If the race for autonomous vehicles is measured in absolute numbers, a company that's been surprisingly successful navigating real-world rollouts in both China and the U.S. is winning. AutoX now counts more than 1,000 of Level 4 autonomous RoboTaxis in operation in China, and it's been a surprise front runner in U.S. L4 testbeds as well.

The thousand fleet milestone comes as AutoX is riding a wave of recent announcements. In July 2021, AutoX's newest Gen5 system-equipped RoboTaxis started rolling off the production line. More recently, in January 2022, AutoX shared an inside look at its end-of-line, Level 4 fully driverless RoboTaxis dedicated production facility located near Shanghai, China, with a video.

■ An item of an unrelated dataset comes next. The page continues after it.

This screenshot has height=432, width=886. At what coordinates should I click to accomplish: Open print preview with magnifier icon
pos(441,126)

Since starting production, the RoboTaxi assembly line has been in full operation. 

Back 2020, capitalizing on a COVID-19 pandemic-induced emphasis on contactless services, the company made headlines with a dual-country approach to autonomy testing and market rollout, essentially cornering the RoboTaxi market in Shanghai while also winning a coveted permit to test its driverless cars without drivers in California, becoming just the third company to be awarded the permit. 

The rapid rise is all the more impressive, given that it seemed to get a late start in the driverless race. AutoX Founder and CEO Jianxiong Xiao, who was the founding director of Princeton's Computer Vision and Robotics Labs before leaving the school in 2016 to found AutoX, started his company with modest seed funding after moving his family from Princeton, NJ, to Silicon Valley in 2016. His value proposition was that inexpensive cameras paired with the right AI would be enough for safe L4 autonomous driving. Unlike competitors, his company operated in stealth until very recently, although a California DMV filing to test self-driving vehicles put him on insiders' radar early on. Behind the scenes, Jianxiong's computer vision bona fides (he's an all-star in the field) have helped him attract major academic talent.

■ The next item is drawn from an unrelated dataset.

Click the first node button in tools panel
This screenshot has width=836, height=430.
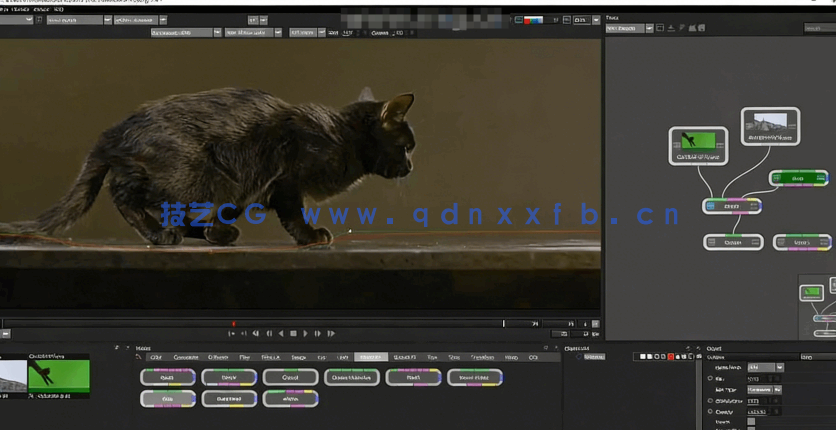168,378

Using inexpensive sensors, Jianxiong says he is on a mission to democratize autonomy via cutting edge AI. The notion of democratizing autonomous driving is embedded deep in AutoX's DNA. It's a rare bootstrapped company in an ecosystem dominated by the likes of Uber, Intel, and Google

With ample presence in China, AutoX is redoubling its U.S. efforts. The company has launched a new RoboTaxi operations center in San Francisco, representing a unique road challenge for autonomous vehicles and in one of the densest urban centers in the U.S. 

"We want to deploy the AutoX RoboTaxi fleet in many cities to serve hundreds of millions of people, as well to improve and become a part of communities around the world. Cities such as San Francisco, Shenzhen, Shanghai, and Beijing are the launchpads for RoboTaxis to transform people's daily lives. And that's just the beginning," says Jianxiong.